EXERCISE:
Rewrite every line of the material below as a Markdown table with two columns, Row for a running row number and Text for the line itself, leaving out blank lines.

************

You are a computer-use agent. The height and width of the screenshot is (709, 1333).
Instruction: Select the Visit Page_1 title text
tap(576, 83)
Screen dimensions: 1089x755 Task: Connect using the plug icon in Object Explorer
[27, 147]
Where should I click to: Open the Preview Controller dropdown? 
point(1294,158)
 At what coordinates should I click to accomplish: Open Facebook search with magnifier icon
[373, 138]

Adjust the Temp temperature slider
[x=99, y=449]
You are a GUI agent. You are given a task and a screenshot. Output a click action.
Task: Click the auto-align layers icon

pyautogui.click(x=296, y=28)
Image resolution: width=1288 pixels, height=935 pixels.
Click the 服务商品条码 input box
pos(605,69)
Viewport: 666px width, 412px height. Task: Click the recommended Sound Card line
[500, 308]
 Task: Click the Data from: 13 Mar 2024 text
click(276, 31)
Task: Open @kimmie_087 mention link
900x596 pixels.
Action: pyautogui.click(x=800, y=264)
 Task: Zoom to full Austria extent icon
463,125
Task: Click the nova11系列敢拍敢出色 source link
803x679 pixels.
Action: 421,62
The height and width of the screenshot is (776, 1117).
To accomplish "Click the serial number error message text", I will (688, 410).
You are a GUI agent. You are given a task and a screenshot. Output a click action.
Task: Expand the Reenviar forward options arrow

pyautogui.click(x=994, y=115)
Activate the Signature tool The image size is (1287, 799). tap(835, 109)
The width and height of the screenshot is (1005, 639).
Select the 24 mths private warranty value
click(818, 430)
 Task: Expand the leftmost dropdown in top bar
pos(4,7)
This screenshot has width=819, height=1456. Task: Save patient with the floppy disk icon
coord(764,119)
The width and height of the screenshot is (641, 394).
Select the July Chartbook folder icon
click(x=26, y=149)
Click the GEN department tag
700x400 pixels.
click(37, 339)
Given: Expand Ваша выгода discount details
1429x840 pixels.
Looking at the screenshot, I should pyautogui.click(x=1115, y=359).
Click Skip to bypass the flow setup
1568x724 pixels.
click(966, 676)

************

TASK RESPONSE:
| Row | Text |
|---|---|
| 1 | You are a computer-use agent. The height and width of the screenshot is (709, 1333). |
| 2 | Instruction: Select the Visit Page_1 title text |
| 3 | tap(576, 83) |
| 4 | Screen dimensions: 1089x755 Task: Connect using the plug icon in Object Explorer |
| 5 | [27, 147] |
| 6 | Where should I click to: Open the Preview Controller dropdown?  |
| 7 | point(1294,158) |
| 8 |  At what coordinates should I click to accomplish: Open Facebook search with magnifier icon |
| 9 | [373, 138] |
| 10 | Adjust the Temp temperature slider |
| 11 | [x=99, y=449] |
| 12 | You are a GUI agent. You are given a task and a screenshot. Output a click action. |
| 13 | Task: Click the auto-align layers icon |
| 14 | pyautogui.click(x=296, y=28) |
| 15 | Image resolution: width=1288 pixels, height=935 pixels. |
| 16 | Click the 服务商品条码 input box |
| 17 | pos(605,69) |
| 18 | Viewport: 666px width, 412px height. Task: Click the recommended Sound Card line |
| 19 | [500, 308] |
| 20 |  Task: Click the Data from: 13 Mar 2024 text |
| 21 | click(276, 31) |
| 22 | Task: Open @kimmie_087 mention link |
| 23 | 900x596 pixels. |
| 24 | Action: pyautogui.click(x=800, y=264) |
| 25 |  Task: Zoom to full Austria extent icon |
| 26 | 463,125 |
| 27 | Task: Click the nova11系列敢拍敢出色 source link |
| 28 | 803x679 pixels. |
| 29 | Action: 421,62 |
| 30 | The height and width of the screenshot is (776, 1117). |
| 31 | To accomplish "Click the serial number error message text", I will (688, 410). |
| 32 | You are a GUI agent. You are given a task and a screenshot. Output a click action. |
| 33 | Task: Expand the Reenviar forward options arrow |
| 34 | pyautogui.click(x=994, y=115) |
| 35 | Activate the Signature tool The image size is (1287, 799). tap(835, 109) |
| 36 | The width and height of the screenshot is (1005, 639). |
| 37 | Select the 24 mths private warranty value |
| 38 | click(818, 430) |
| 39 |  Task: Expand the leftmost dropdown in top bar |
| 40 | pos(4,7) |
| 41 | This screenshot has width=819, height=1456. Task: Save patient with the floppy disk icon |
| 42 | coord(764,119) |
| 43 | The width and height of the screenshot is (641, 394). |
| 44 | Select the July Chartbook folder icon |
| 45 | click(x=26, y=149) |
| 46 | Click the GEN department tag |
| 47 | 700x400 pixels. |
| 48 | click(37, 339) |
| 49 | Given: Expand Ваша выгода discount details |
| 50 | 1429x840 pixels. |
| 51 | Looking at the screenshot, I should pyautogui.click(x=1115, y=359). |
| 52 | Click Skip to bypass the flow setup |
| 53 | 1568x724 pixels. |
| 54 | click(966, 676) |